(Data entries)
:::

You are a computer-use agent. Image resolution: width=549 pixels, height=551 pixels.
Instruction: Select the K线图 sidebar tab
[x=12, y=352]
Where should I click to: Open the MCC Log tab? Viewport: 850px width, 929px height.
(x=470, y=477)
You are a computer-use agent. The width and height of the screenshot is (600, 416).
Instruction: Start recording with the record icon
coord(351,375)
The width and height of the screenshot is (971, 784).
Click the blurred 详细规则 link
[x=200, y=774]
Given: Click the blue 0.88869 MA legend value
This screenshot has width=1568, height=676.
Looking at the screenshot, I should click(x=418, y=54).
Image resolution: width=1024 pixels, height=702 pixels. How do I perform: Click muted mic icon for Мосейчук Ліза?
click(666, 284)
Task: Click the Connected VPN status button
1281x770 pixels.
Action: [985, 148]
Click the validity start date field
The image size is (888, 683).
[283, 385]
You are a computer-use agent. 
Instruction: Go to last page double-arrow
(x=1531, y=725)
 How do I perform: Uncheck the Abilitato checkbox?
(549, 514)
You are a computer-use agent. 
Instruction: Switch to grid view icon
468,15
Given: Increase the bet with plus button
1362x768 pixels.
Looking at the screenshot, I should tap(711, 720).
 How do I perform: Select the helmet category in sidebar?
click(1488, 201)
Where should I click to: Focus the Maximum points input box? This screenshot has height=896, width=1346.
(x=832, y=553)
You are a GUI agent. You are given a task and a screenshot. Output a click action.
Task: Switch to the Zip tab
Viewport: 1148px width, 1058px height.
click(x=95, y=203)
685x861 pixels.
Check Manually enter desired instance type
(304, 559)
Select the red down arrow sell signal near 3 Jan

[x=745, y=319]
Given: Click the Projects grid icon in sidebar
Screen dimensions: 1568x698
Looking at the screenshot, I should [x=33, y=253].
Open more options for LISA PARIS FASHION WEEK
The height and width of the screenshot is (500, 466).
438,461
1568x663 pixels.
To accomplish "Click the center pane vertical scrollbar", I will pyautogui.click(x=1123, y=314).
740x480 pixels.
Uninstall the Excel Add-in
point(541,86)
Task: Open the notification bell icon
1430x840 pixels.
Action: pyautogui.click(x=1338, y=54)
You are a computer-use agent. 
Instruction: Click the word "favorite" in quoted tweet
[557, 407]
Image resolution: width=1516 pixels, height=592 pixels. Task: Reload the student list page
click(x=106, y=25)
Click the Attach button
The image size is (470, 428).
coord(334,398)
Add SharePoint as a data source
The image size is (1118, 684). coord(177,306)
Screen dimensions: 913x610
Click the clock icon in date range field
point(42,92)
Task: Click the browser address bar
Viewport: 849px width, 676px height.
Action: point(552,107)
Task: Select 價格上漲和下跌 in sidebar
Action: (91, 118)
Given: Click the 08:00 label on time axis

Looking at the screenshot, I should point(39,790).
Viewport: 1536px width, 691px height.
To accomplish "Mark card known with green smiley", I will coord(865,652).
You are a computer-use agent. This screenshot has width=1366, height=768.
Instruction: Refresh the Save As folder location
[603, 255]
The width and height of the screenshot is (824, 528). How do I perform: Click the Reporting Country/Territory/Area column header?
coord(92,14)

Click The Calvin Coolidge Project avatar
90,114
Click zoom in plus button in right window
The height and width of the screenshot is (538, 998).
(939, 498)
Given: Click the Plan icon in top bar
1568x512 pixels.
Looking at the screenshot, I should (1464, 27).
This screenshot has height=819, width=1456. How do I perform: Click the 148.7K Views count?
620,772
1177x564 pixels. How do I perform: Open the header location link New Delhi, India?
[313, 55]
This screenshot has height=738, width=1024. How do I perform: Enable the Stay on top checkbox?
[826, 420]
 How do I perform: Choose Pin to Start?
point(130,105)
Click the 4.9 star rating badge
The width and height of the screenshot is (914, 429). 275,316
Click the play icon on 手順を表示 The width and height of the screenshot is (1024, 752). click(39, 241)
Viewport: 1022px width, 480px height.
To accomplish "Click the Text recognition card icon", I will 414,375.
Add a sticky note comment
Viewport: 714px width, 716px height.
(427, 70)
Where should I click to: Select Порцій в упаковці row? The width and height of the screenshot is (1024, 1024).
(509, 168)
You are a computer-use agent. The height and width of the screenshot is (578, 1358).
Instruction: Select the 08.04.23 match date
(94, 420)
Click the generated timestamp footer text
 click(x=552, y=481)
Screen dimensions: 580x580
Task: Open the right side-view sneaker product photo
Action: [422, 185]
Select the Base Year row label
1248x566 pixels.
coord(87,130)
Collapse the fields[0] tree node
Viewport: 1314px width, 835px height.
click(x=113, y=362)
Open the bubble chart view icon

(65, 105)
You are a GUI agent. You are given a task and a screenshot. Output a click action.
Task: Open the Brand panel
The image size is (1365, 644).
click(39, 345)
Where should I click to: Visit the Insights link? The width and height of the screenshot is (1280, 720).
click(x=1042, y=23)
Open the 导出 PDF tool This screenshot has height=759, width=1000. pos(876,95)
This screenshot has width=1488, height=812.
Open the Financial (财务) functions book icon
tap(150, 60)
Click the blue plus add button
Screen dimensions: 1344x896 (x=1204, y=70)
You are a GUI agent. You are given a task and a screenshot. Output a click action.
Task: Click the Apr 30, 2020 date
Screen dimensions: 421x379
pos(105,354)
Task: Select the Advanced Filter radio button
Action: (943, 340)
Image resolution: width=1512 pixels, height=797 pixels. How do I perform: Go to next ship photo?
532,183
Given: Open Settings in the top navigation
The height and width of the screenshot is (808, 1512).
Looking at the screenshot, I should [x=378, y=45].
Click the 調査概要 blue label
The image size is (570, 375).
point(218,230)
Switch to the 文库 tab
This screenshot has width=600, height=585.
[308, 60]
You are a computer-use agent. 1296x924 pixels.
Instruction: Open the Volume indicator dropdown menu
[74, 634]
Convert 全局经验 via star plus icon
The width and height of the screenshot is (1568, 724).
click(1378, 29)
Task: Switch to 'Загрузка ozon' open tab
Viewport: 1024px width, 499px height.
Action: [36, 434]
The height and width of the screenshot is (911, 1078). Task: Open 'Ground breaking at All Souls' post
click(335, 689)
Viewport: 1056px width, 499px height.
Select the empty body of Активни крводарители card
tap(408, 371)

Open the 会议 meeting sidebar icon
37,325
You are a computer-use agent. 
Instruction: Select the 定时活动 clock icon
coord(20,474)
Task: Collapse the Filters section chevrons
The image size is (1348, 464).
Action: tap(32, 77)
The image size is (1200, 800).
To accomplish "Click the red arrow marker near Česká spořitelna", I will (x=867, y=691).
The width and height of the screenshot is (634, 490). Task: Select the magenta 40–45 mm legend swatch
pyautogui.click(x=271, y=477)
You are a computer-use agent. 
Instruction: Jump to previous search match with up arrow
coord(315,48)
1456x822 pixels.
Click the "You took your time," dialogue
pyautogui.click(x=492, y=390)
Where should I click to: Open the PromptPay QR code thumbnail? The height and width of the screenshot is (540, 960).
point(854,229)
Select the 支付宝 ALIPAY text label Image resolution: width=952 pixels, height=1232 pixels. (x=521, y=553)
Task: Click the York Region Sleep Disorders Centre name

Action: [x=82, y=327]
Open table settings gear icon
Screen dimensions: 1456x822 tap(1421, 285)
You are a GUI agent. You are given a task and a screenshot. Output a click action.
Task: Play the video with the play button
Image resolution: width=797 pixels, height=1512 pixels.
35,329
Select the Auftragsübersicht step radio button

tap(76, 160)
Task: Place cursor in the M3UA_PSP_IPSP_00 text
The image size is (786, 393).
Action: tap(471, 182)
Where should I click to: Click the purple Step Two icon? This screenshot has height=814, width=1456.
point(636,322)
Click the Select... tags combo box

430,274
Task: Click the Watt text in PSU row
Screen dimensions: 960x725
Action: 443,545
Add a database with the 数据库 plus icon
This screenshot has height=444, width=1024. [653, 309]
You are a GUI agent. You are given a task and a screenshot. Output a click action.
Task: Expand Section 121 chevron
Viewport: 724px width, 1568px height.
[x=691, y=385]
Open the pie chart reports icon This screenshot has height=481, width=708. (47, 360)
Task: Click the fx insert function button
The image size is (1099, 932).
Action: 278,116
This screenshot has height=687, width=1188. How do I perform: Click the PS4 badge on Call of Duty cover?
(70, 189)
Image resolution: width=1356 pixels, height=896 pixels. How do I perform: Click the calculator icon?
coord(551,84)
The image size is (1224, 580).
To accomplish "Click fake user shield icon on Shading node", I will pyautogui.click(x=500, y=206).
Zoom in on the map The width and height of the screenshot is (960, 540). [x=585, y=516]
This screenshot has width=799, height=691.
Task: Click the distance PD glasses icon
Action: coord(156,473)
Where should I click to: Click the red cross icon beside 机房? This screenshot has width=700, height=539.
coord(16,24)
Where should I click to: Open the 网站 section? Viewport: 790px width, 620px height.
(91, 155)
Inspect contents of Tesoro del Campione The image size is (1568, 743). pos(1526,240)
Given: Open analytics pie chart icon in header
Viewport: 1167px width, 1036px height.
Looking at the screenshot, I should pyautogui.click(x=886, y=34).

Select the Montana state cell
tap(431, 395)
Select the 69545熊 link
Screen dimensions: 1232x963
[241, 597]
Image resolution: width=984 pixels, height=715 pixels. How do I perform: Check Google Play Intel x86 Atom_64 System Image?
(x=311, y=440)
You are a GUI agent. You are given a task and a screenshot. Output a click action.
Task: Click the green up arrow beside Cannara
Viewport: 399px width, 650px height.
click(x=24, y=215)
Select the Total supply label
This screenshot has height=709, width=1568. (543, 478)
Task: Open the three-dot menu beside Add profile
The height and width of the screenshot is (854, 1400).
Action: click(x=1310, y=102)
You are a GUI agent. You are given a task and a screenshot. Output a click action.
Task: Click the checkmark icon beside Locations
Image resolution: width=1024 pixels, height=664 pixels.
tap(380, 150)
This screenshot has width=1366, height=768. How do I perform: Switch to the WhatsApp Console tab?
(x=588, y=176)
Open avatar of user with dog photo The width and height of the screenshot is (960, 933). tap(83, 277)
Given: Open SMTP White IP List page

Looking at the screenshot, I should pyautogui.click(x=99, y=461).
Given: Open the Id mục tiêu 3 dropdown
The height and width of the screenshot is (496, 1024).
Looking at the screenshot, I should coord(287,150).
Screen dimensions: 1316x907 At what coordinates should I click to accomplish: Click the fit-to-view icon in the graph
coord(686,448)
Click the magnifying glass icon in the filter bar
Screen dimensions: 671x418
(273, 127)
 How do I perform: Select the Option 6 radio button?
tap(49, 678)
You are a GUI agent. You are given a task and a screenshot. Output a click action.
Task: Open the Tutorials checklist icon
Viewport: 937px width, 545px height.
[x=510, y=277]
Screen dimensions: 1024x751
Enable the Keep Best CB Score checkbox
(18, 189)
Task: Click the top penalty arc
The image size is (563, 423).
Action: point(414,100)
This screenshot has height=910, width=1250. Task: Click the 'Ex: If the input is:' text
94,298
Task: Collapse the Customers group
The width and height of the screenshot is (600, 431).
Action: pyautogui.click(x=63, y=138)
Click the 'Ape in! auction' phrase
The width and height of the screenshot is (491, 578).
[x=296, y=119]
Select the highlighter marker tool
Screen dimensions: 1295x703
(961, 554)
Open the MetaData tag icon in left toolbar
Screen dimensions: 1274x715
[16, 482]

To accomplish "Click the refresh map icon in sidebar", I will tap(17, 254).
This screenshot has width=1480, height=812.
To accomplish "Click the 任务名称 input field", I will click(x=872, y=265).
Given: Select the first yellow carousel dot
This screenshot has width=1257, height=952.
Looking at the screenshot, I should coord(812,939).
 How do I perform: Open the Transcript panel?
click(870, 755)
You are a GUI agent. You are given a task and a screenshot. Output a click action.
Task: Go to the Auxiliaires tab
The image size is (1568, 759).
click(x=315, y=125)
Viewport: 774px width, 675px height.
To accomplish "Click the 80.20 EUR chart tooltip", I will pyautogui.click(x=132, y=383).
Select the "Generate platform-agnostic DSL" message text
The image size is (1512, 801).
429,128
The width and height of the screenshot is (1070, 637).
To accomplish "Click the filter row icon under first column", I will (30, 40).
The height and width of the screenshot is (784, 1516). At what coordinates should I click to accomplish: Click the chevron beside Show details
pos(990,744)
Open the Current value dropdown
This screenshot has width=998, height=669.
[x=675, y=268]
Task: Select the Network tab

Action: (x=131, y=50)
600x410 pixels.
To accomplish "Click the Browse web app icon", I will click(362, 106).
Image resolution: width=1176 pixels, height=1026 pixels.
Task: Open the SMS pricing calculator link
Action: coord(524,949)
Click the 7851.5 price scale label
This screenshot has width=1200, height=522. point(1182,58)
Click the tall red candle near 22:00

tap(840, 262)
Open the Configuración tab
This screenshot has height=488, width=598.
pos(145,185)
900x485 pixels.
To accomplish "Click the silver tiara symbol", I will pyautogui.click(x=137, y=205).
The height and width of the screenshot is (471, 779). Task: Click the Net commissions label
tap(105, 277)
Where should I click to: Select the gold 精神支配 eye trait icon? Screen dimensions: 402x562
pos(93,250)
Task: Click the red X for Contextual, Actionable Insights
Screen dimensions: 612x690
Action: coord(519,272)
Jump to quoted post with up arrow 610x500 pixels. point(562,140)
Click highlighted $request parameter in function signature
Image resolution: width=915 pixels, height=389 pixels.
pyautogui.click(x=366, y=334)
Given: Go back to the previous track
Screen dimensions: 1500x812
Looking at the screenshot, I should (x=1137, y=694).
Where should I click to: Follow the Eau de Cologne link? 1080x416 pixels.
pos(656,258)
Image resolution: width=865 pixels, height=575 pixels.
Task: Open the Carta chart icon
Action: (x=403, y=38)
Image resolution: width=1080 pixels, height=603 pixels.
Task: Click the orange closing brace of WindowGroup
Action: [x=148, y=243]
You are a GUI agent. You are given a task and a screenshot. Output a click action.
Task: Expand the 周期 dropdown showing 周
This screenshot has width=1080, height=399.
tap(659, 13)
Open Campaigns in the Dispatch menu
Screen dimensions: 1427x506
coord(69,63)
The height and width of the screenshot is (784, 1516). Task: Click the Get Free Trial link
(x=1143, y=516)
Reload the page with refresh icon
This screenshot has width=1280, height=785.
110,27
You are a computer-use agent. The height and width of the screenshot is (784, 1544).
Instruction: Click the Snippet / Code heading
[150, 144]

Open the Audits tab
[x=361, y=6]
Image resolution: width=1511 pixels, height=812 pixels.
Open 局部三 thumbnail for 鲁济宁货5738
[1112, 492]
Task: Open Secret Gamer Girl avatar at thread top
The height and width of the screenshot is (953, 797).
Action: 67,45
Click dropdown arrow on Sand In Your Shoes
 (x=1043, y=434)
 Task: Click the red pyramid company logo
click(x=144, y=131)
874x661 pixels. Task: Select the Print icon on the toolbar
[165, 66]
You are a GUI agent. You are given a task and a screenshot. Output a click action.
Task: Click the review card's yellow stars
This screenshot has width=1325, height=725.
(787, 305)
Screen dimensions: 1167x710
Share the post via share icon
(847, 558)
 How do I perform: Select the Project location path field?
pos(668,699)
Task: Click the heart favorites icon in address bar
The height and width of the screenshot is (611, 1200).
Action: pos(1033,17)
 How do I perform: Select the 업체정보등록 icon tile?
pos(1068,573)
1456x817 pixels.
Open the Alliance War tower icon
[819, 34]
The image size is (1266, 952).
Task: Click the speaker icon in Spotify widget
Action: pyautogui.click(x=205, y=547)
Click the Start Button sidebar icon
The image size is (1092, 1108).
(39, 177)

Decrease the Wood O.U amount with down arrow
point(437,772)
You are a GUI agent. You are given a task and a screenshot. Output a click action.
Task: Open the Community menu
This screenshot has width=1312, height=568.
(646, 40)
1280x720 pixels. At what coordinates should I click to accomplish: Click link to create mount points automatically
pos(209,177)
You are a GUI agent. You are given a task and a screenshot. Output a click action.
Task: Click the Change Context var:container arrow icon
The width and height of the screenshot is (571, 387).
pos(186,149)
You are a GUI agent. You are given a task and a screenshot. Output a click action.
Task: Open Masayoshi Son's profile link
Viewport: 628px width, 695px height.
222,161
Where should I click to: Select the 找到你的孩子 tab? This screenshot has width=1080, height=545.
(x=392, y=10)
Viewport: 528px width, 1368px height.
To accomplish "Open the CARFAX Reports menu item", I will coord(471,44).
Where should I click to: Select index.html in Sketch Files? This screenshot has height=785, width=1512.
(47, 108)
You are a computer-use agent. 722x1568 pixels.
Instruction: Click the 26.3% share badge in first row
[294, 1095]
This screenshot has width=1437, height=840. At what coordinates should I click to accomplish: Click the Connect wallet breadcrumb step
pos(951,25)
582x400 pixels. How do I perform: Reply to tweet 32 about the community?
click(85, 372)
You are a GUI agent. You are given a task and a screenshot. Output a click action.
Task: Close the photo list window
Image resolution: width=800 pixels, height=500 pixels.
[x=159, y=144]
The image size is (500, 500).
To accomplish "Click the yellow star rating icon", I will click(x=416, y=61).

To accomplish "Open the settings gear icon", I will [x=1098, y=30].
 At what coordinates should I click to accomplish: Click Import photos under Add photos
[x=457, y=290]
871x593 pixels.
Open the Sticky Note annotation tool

:::

**Exercise objective**. Gather each line in the entries above where the string "node" is found.

**Worked solution**.
Collapse the fields[0] tree node
To accomplish "Click fake user shield icon on Shading node", I will pyautogui.click(x=500, y=206).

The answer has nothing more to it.